Building Custom Profiling Plans
Sometimes it is necessary to cleanse and standardize data to get more accurate profiling results. In this case, it is necessary to build a plan.
A plan file defines the logic and rules to be applied to the input data in order to produce the desired output. Plans are created by placing Steps onto a canvas and connecting them together. Steps are data processing algorithms that can be used to read, transform and analyze data, among other actions.
Examples of complex profiling plans are available in the Tutorials project in DQ Analyzer.
The Plan Editor
The image below shows a plan in the Plan Editor, which is launched every time you open or create a plan. The Plan Editor consists of the (1) Canvas, where the plan logic is defined (by connecting Steps together), and the (2) Palette, where the various steps and actions are listed.
The Plan Editor
Creating a Plan File
To create a new plan file:
- Select New > Plan by right-clicking on a project or folder in the explorer panel. Alternatively use the toolbar. Both options are shown below
Creating a New Plan
- Specify the Name of the plan and the place (Container) for storing it.
Creating a New Plan File
Adding Steps to the Canvas
To add steps to the canvas, do one of the following:
- Drag needed steps from the Palette to the Canvas.
Dragging a Step to the Canvas
- Press CTRL + I or Insert and select the step from a filterable list.
Insert Step Dialog
To learn how particular steps work, go through plans in the tutorial project: DQ Projects > Tutorials.
Connecting Steps
To connect two steps, drag from the out endpoint of one step to the in endpoint of another step.
Connecting Steps
Editing Step Properties
Most steps require (or benefit from) some configuration to perform their functions, which is done by accessing the step properties.
To edit step properties, double-click the step or right-click it and select Edit Properties:
Calling the Properties Dialog
In the image below, a regular expression is defined in the Regex Matching step:
Editing Regex Matching Properties
In the image below, the Column Assigner step is edited: a column is created and an expression is defined for it:
Editing Column Assigner Properties
Press Ctrl+Space to get a list of available functions and inputs columns. Press Ctrl+Space+Space to get a list of available input columns.
Dealing with Errors
Errors that may arise when constructing the plan are be reported to the Properties tab of the Status Panel:
Errors in the Constructed Plan
Selecting an individual step will show only the warnings and errors for that Step. Double-clicking on an error in the Properties panel will open the step properties dialog to the field which contains the error.
Adding Comments
To add a comment to your plan to explain its logic, select Comment from the Palette and click anywhere on the Canvas.
Adding a Comment
To edit the comment, double-click on it.
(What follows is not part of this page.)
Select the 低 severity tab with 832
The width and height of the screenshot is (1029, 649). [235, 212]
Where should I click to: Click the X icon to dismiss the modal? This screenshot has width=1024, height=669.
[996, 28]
The image below shows the comment editor, which allows changing the text, background, and border color as well as the text itself:
Editing a Comment
Running the Plan
When the plan is built and contains no errors it can be run. To do that simply click the Run button as seen below:
Running a Plan
When the plan is finished running, a message will appear:
Plan Run Successful Message
Viewing the Console Output
During and after plan execution, you can see plan execution logs in the Console tab of the Status Panel:
Plan Run Progress Monitoring
Viewing the Plan Execution Progress
To open plan execution progress while the plan is being executed, click the Show Progress icon in the Status Panel.
Monitoring Plan Progress
A new tab that opens shows the total number of records passing to each step.
Plan Execution Progress in a Separate Tab
Viewing Historical Run Results
To view all plan executions in the current sessions, switch to the Run Results tab in the Status Panel and select a particular run. You will be able to review the errors that occurred.
Run Results